C’est à bord d’un van, Ruby, un Vanagon Westphalia, qu’en 2017, ils traversent les grands parcs de l’Ouest américain, visitent trente-neuf Etats, avant d’atteindre l’océan Pacifique et Hawaï. Les formations rocheuses impressionnantes de l’Arches National Park en Utah, le décor désertique des montagnes sauvages du Big Ben au Texas (terre aride où les astronautes ont fait, il y a près de soixante ans, plusieurs excursions afin de se préparer à l’alunissage), les levers et couchers de soleil sur la Death Valley, sur le Grand Canyon, sur les « cheminées de fée », immenses colonnes de calcaire rouge-orange composant le Bryce Canyon,  les routes panoramiques au milieu de paysages formés par l’érosion, les photographies de merveilles géologiques, de monolithes gigantesques dans le Capitol Reef en Utah, terre des Mormons, délivrent la philosophie en acte d’une nouvelle alliance avec la nature, l’amour de ses splendeurs appelant à protéger ces dernières, à les préserver pour elles-mêmes et en elles-mêmes, pour la faune, le flore qui y vivent et non pour les bienfaits que leur sauvegarde procure aux humains.

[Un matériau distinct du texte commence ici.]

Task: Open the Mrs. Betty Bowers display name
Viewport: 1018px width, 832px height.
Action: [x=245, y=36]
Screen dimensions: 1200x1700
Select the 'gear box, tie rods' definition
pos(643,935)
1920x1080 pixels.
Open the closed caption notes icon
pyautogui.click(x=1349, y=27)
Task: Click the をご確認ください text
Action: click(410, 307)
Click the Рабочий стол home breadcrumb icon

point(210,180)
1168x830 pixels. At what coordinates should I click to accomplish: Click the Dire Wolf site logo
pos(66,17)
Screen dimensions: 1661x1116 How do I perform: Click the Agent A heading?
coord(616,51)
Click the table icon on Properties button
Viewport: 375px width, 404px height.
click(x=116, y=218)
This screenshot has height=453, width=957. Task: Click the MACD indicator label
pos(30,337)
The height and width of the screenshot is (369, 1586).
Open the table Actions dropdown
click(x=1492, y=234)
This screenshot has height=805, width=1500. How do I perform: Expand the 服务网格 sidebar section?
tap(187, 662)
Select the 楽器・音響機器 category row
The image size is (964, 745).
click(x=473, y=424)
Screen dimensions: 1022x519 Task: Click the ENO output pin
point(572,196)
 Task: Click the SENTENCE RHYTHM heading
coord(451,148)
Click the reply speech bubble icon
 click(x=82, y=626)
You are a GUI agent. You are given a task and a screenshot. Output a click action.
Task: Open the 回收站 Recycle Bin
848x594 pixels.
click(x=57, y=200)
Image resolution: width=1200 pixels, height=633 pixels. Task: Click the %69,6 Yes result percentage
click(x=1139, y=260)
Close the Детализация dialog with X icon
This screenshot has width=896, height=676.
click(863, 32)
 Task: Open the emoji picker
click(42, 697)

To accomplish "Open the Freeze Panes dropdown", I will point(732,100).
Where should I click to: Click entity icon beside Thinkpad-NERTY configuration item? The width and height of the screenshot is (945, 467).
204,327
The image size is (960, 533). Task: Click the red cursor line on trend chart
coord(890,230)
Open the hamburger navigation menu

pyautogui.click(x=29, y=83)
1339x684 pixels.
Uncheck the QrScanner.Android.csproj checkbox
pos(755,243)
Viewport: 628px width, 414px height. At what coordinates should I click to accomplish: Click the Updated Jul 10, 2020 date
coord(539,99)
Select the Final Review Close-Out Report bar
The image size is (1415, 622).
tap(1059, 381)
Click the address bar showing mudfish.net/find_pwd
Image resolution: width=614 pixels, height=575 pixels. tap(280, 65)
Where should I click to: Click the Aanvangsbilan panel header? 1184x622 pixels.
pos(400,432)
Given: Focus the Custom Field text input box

Le road trip de Renée et Matthew Hahnel engage une rupture avec les fondamentaux de la vie citadine, la quête d’un ressourcement dans la nature, un apprivoisement de ses rythmes, de sa complexité. La traversée du Zion, du Sequoia National Park, du Hot Springs, du Rocky Mountains, du Theodore Roosevelt, des nombreux parcs nationaux d’Alaska, des parcs quasi-aquatiques se singularise par la diversité extrême des paysages, des climats, des reliefs, des animaux, de la végétation. Doté d’un écosystème unique, l’Everglades National Park en Floride regorge d’alligators, d’échassiers. La beauté qui irradie des glaciers, des forêts pluviales, des montagnes du Glacier Bay en Alaska comme celle des autres sites millénaires vient de leur préservation absolue, de leur évolution naturelle soustraite à l’empreinte de l’humain. Au Great Basin, dans le Nevada, se trouve un pin Bristlecone, considéré comme le plus ancien organisme vivant du monde, âgé de plus de cinq mille ans. La Highway 62 et la 180 traversent les paysages de pics rocheux, de canyons du Guadelupe Mountains ; la célèbre route 66 s’engage dans le Petrified Forest en Arizona, un parc dont les troncs d’arbres fossilisés, les bois pétrifiés témoignent de l’existence d’une forêt il y a deux cent millions d’années. En voyageant dans l’espace des parcs américains, on voyage dans le temps, en direction d’ères géologiques qui se sont formées alors que l’homo sapiens n’avait pas encore fait son apparition, on s’enfonce dans un monde qui porte les traces de convulsions volcaniques, d’éruptions de lave, de rivières creusant des gorges, de phénomènes telluriques, géothermiques ayant permis la formation d’organismes vivants, végétation, arbres, insectes, reptiles, mammifères.

Temples de la nature

Lorsqu’ils évoquent le Yosemite National Park, les auteurs cèdent la parole à John Muir (1838-1914). Ecrivain américain, naturaliste, militant défendant la protection de la nature, inspirateur du mouvement écologiste, John Muir décrivait Yosemite en ces termes : « c’est de loin le plus grand de tous les temples remarquables de la nature ». Dans les années 1880, il mettait en garde contre les effets délétères de la déforestation, s’inquiétait de la menace qui pesait sur les terres de Yosemite, à savoir leur transformation en pâturages. Des actions écocides qui, cent quarante ans plus tard, dévastent l’Amazonie, l’Afrique et les autres continents. Partisan d’une conservation de la nature, John Muir s’opposera à sa commercialisation et à son exploitation effrénée dont nous payons le prix aujourd’hui.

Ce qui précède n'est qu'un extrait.